Higher scores on the EE subscale were associated with clinicians who provided out-of-hour cover. Furthermore, there was a positive correlation between the number of hours worked per week and a high EE score. The association between the increasing number of working hours and the likelihood of burnout have been highlighted in several prior studies, with prolonged working hours identified as the third leading cause of burnout among physicians [18,19,20]. Clinicians who felt they did not have enough time and energy for teaching or research were also associated with a higher score on the EE scale.

Analysis of the factors associated with higher DP scores revealed similar results. Younger clinicians, those working more hours and those who answered “No” to the question “Do you have enough time and energy for teaching or research”, exhibited higher depersonalization scores. Male IRs were associated with higher depersonalization scores compared to their female counterparts. This is in contrast to a prior study of burnout amongst IRs in the USA, which found that female clinicians were at a significantly higher risk of burnout [8].

The study demonstrated a positive correlation between the age of participants and personal accomplishment scores. Clinicians who had been practicing for a longer time might have a greater feeling of personal accomplishment in what they have achieved in their career in comparison with their younger counterparts.

In line with factors influencing scores on the burnout subscale, the factors that were significant in predicting the burnout status of the participants were age, seniority, and time available for teaching. The results of the current study in addition to the responses to the open-ended questions indicate the overwhelming factors leading to burnout are the increasing workload, increasing on-call demands, an insufficient workforce, and the lack of resources to meet those demands.

Previous studies which have attempted to examine strategies to reduce physician burnout have primarily focused on improving resilience amongst clinicians and enhanceability to handle stress. A randomized control trial that examined the impact of a biweekly facilitated discussion group in 74 physicians led to a sustained 15.5% reduction of scores on the depersonalization scale [21]. Although physician wellness programmes may tackle one aspect of burnout, organizational factors such as workforce shortage and increasing workload need to be systematically addressed to achieve real change.
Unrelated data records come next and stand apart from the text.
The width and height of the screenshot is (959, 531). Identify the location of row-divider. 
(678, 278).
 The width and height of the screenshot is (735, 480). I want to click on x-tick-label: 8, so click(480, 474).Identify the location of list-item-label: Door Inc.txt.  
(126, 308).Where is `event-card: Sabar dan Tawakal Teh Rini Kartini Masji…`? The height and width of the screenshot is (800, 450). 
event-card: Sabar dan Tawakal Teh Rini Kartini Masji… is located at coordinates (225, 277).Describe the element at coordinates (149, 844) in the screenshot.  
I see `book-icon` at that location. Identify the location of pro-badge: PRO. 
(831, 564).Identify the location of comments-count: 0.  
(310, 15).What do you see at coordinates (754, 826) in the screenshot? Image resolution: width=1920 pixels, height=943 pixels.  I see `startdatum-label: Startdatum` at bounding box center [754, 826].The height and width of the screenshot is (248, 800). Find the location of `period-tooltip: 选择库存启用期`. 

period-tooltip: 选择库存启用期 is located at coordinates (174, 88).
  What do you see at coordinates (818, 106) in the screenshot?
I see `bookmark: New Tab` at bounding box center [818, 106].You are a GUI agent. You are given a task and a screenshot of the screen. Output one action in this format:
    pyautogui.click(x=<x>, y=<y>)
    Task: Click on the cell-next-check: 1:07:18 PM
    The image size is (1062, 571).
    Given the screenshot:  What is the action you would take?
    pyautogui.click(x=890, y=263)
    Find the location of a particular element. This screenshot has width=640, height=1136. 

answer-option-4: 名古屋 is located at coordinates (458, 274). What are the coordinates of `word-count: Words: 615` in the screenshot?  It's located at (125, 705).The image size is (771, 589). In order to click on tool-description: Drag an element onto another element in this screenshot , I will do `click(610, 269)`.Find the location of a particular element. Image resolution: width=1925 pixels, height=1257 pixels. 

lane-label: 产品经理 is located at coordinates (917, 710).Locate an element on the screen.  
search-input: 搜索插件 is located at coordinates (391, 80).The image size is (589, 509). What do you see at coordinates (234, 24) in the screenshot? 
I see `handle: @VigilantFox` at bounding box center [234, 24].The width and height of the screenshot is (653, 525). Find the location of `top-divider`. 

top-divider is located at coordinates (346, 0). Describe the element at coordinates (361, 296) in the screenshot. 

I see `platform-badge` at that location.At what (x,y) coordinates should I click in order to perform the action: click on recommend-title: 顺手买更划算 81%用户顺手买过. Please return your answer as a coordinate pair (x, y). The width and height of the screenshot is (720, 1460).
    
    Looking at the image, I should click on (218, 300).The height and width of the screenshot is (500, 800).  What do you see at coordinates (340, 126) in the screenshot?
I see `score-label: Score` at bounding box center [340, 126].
The nature of this voluntary questionnaire study lends itself to several limitations. Firstly, there is a degree of selection bias, as respondents with a manifestation of burnout may be more inclined to participate in the survey to voice their dissatisfaction. Equally, it could be argued that clinicians suffering burnout would be less likely to engage in a voluntary survey. A second limitation of this study is the method of distribution. Interventional radiologists who are not members of BSIR would not have the opportunity to participate in the survey. However, if the survey had been distributed on social media to reach a wider audience, it would have been difficult to maintain the validity of the survey and to ensure its completion by only IRs.

Conclusion

In conclusion, this survey of the United Kingdom (UK) interventional radiologists demonstrated a self-reported burnout prevalence of 44%, almost double that reported in the general public. This is similar to the national average amongst physicians across other specialties and we hypothesize this trend is likely to be similar across most European countries [3].

This represents a concerning figure, given the negative impact that burnout has on job satisfaction, staff retention, career longevity, mental health, and patient care [6]. Urgent measures need to be implemented to tackle the workforce crises, retention of Interventional radiology (IR) clinicians and supporting staff, recognition of IR workload amongst healthcare authorities and the need for greater managerial control over IR resources.